TASK TO CARRY OUT: Every line containing the word "computer" must be pulled from the records.

ENTRIES SHOWN:
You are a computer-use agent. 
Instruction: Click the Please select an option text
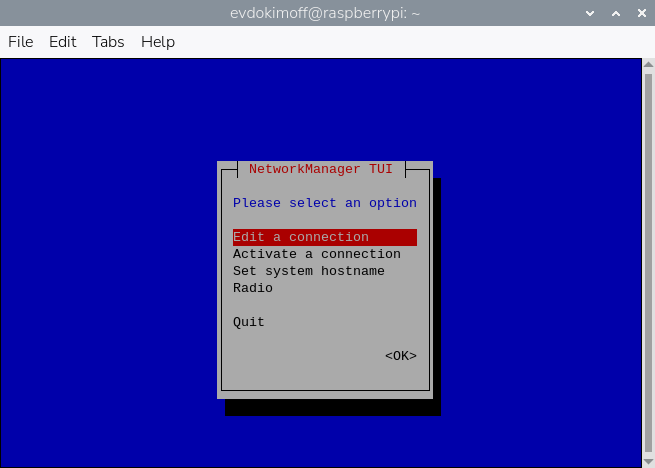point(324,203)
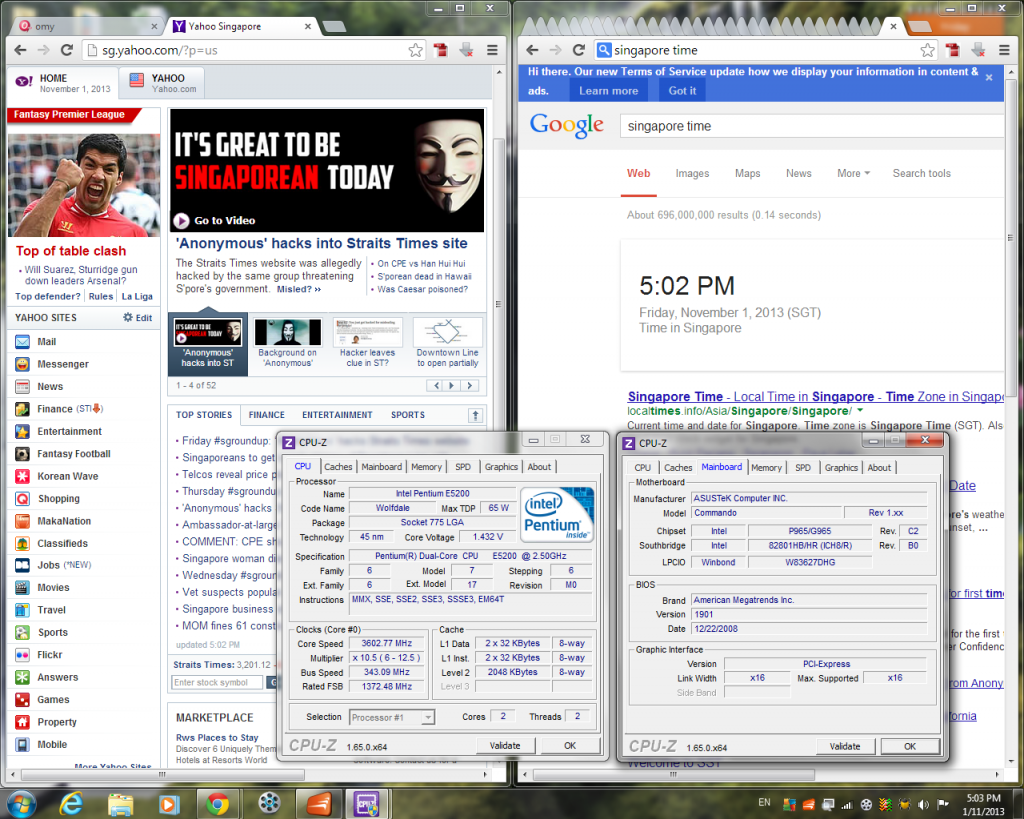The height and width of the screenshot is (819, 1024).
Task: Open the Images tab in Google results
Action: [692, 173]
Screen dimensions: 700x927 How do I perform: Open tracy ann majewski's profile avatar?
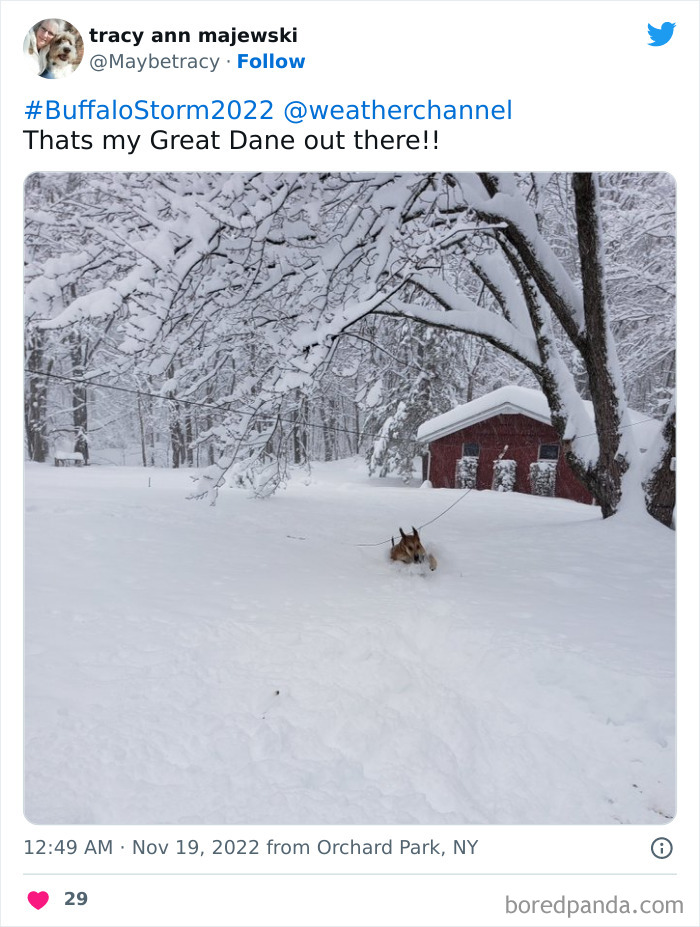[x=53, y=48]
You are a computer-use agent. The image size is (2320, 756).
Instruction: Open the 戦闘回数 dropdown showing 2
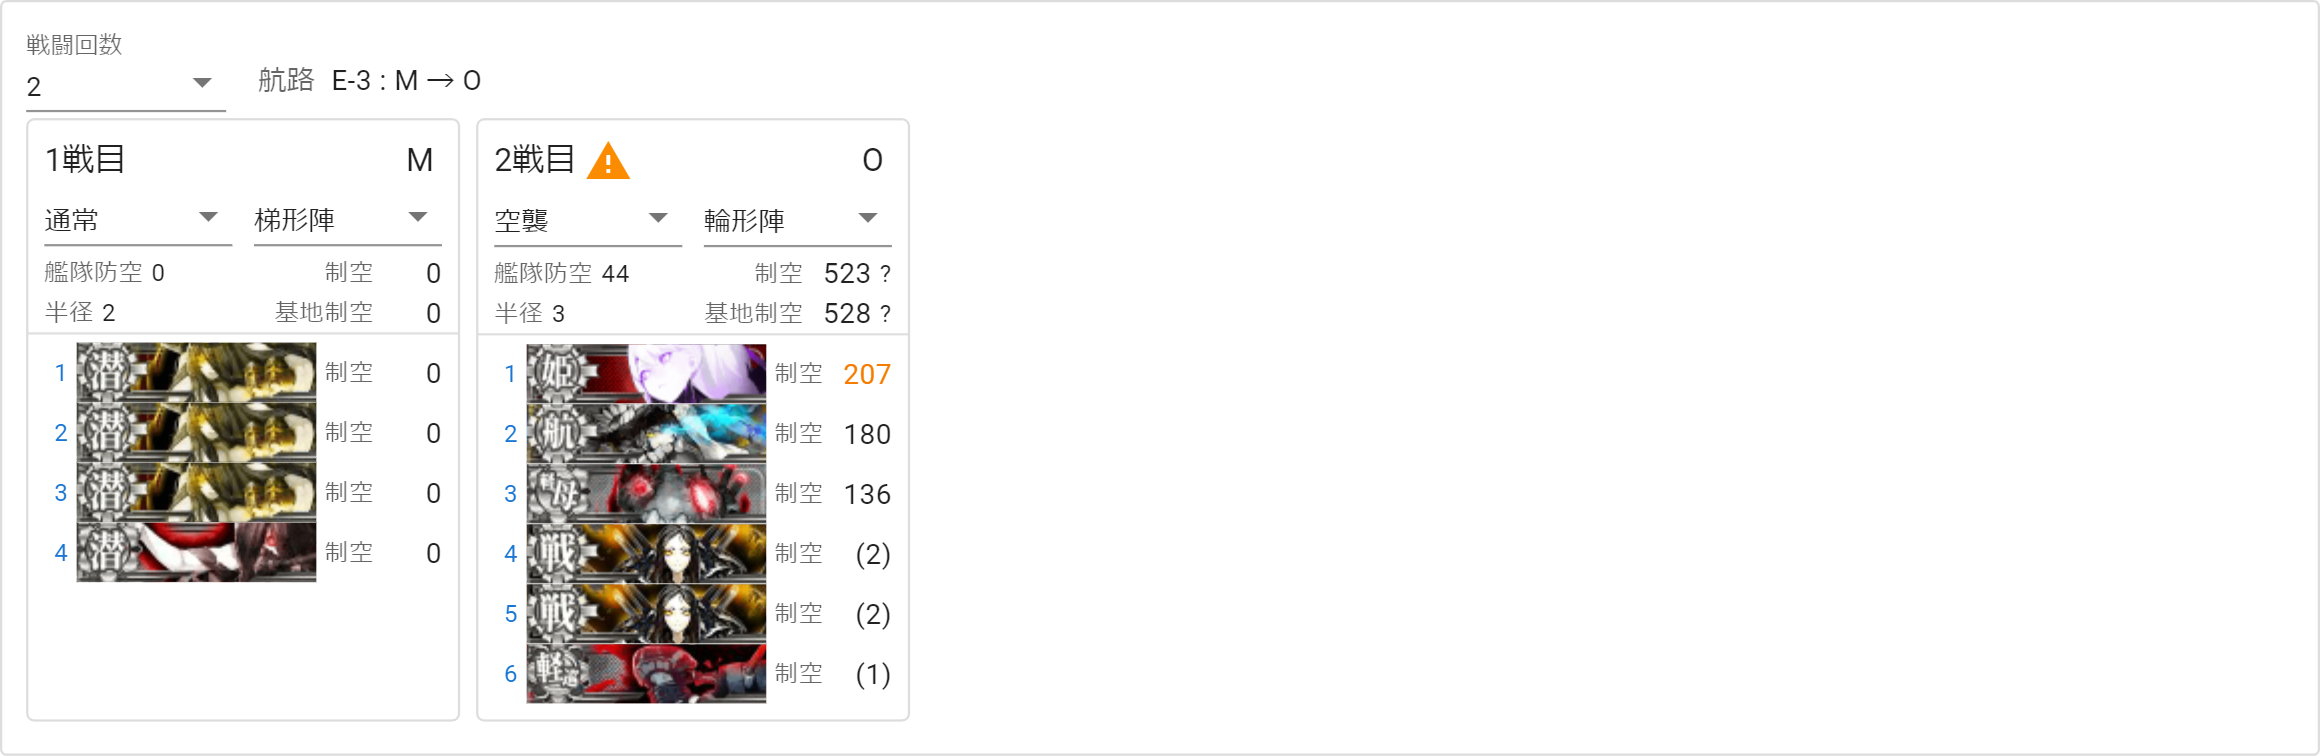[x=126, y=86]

==

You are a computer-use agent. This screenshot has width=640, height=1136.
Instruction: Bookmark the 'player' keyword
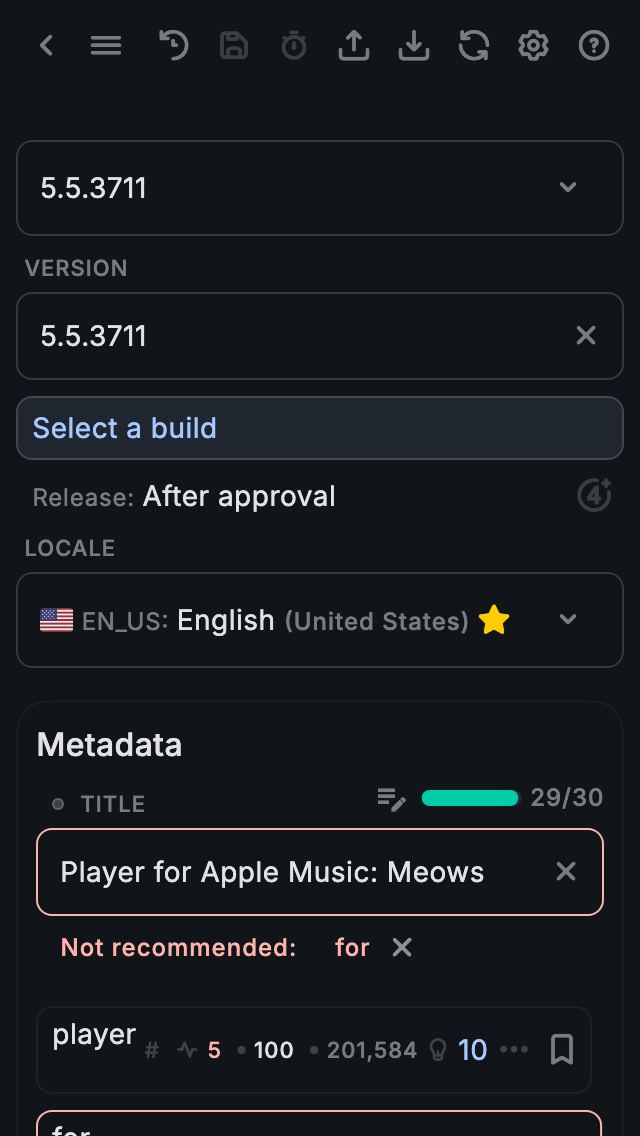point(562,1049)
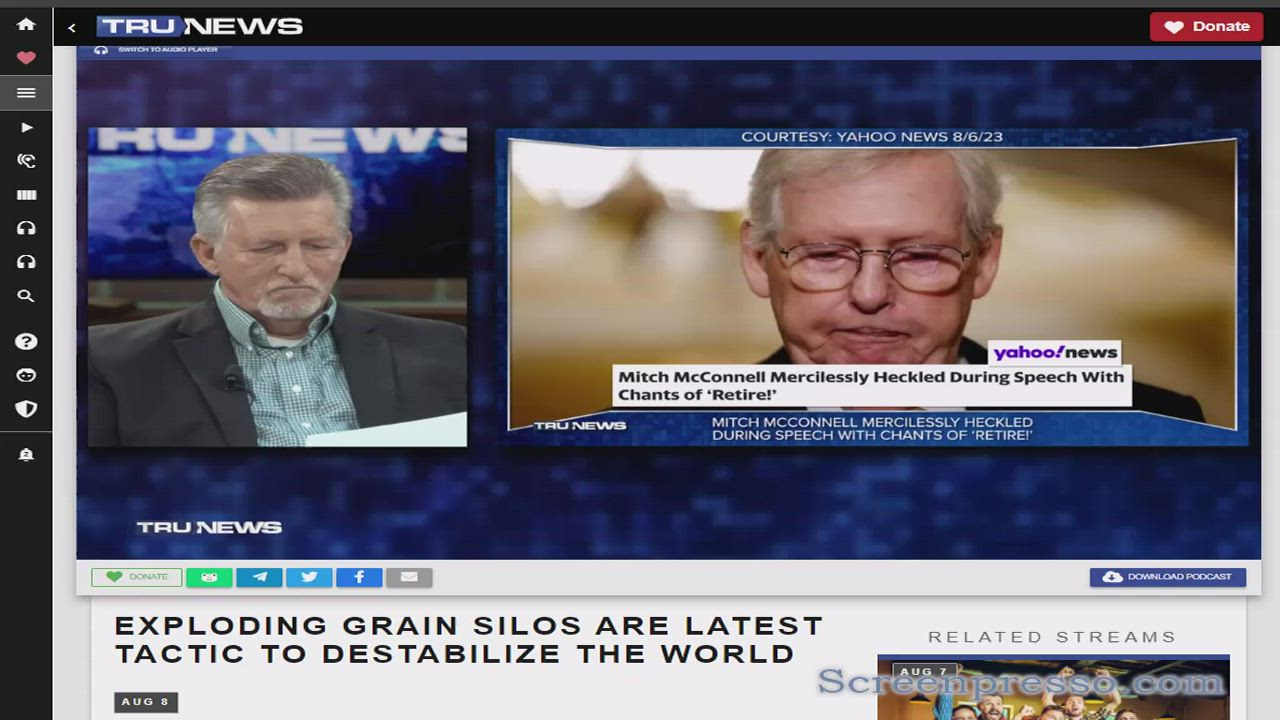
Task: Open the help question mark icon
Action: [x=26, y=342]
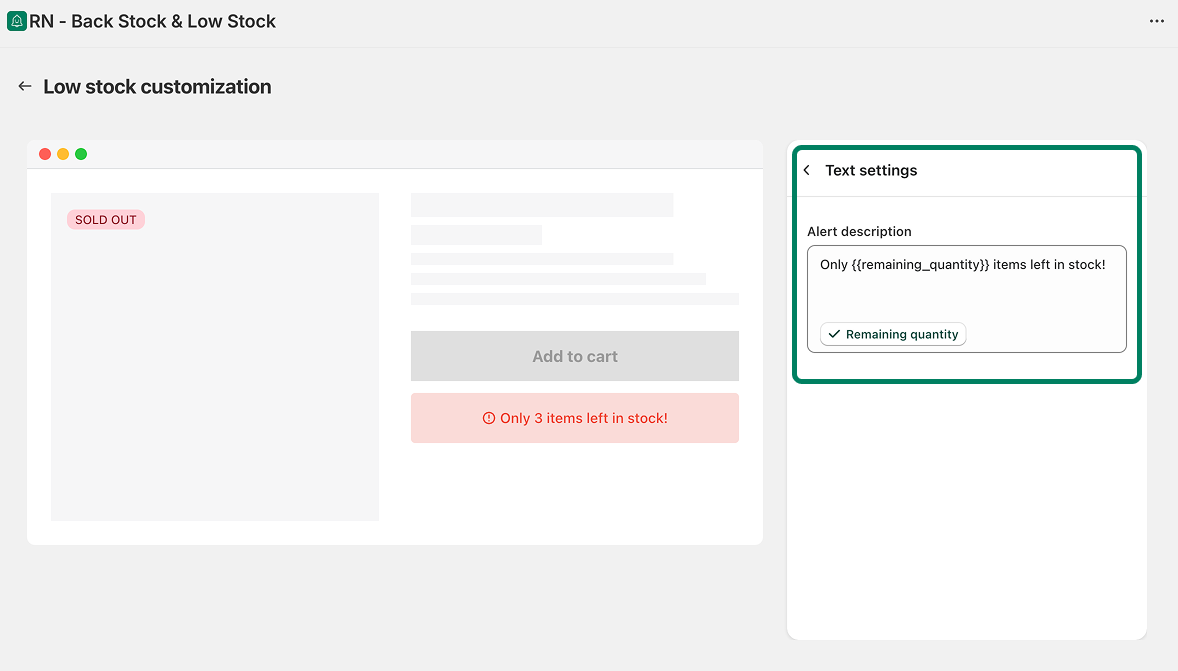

...

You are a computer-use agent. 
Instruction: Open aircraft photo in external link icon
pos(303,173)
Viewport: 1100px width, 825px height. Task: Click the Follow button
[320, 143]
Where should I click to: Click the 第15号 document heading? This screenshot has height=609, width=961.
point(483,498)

ANSWER:
You are a computer-use agent. 
You are a computer-use agent. The image size is (2320, 756).
You are a computer-use agent. This screenshot has width=640, height=1136.
You are a computer-use agent. 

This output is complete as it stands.